Walker noted, “The increased demand in the meeting arena, along with the desire of associations to make the most efficient use of human resources, has helped the AMC industry grow 33 percent in the last eight years. Associations see AMCs as ready-made resources to manage an increasingly aggressive lineup of conventions, board meetings, training and educational seminars and professional/technical meetings.”

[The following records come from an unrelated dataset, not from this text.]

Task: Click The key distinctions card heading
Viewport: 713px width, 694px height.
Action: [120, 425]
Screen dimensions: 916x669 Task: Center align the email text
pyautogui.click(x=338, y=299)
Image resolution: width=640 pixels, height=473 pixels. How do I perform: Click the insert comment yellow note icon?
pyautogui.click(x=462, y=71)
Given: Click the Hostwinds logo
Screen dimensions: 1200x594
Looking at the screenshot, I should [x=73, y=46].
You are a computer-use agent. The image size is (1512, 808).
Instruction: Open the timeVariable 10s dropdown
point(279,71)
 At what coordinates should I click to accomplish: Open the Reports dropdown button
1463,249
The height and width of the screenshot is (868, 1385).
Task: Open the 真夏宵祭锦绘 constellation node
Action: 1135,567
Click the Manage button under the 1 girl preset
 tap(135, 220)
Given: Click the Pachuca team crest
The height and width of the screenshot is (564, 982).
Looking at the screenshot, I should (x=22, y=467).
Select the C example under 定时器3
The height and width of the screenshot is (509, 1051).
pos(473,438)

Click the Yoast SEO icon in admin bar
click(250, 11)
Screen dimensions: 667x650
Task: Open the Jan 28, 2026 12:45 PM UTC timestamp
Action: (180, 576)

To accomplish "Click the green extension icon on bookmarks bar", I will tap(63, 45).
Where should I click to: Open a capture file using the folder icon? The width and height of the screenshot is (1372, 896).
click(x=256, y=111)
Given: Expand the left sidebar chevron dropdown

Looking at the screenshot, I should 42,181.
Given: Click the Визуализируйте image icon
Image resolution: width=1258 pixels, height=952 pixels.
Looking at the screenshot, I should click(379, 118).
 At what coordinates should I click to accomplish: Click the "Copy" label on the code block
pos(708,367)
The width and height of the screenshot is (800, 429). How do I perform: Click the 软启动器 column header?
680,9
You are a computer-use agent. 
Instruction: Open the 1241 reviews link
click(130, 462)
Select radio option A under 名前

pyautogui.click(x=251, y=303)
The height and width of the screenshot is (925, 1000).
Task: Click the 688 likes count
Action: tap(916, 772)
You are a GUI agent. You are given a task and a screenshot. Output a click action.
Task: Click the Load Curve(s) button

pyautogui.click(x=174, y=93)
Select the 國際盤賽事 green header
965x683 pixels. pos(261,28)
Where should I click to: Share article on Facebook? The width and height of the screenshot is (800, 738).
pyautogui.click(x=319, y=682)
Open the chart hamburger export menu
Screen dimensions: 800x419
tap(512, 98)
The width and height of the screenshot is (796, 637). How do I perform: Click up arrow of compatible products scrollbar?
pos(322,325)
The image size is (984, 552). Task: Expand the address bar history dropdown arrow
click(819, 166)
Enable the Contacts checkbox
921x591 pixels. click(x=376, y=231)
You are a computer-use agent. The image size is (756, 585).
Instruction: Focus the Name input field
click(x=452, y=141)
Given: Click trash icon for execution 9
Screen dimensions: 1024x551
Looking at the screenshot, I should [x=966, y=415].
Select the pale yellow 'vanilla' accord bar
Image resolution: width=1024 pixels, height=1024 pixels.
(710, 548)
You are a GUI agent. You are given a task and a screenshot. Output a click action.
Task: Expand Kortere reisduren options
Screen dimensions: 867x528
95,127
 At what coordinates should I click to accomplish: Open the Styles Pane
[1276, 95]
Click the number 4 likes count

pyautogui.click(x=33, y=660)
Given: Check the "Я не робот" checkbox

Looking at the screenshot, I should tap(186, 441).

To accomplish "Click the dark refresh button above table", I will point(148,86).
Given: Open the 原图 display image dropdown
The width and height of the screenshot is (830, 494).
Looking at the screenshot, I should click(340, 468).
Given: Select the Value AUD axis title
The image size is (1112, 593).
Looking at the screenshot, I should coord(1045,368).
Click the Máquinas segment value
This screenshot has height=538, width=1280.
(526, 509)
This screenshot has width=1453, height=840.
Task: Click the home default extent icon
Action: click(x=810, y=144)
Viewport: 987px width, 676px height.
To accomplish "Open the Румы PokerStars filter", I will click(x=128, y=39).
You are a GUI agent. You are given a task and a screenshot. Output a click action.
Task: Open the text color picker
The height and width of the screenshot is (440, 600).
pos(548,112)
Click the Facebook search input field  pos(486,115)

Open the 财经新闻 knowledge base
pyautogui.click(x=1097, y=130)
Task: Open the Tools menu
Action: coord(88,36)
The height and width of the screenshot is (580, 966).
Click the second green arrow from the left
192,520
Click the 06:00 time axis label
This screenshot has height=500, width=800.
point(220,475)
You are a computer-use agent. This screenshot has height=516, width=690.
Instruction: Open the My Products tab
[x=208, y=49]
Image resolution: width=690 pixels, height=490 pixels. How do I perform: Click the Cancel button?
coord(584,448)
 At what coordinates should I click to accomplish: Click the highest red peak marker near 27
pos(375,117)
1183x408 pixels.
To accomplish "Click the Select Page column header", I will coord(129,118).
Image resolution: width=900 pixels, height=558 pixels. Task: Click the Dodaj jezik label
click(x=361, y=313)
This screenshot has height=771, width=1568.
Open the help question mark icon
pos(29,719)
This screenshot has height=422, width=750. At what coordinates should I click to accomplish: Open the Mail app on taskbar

The trend is expected to continue, since 94 percent of meeting planners surveyed in the report noted that they plan to have the same or larger budgets in the coming year. With non-profit organizations (including trade associations and professional societies) representing 9 percent of the Gross Domestic Product (GDP) the economic impact of these budgets will be felt across the business environment.

MEETINGS AT-A-GLANCE

Source: Meetings & Conventions magazine’s 2004 Meetings Market Report)

Top Meetings Months for associations:

The 4th Quarter represents the most popular timeframe for meetings, with October and November alone at 28 percent of meetings.

Volume and Dollars Trends:

The number of meetings is up 12% over the last two years.

Corporations and associations (through in house staff or external firms such as association management companies and independent meeting planners):

Spent over $28 billion on these meetings.

Corporations and associations almost split the distribution of this $28 billion, with corporate meetings accounting for 52% and associations 48%.

Held over 1 million meetings combined in 2003.

For the most part did not see a decrease in their budgets. Over 80 percent worked budgets that equaled or exceeded 2001 spend levels.

Looking ahead: 94 percent of association meeting planners forecast same or increased budgets as of year-end 2004.

Meeting planners (including in-house, independent meeting planners and association management companies) manage 14 to 17 meetings a year on average.

Association Management Companies alone plan an average of 34 meetings per AMC.

Top Spend Category:

56% of the corporate meeting budget was spent on Hotels and Food & Beverage while associations delegated 61% of their budgets to this area.

More Facts About Meeting Planners and Association Management Companies:

1,945,144 room nights at hotels are booked annually by Association Management Companies (Source: http://www.AMCinstitute.org)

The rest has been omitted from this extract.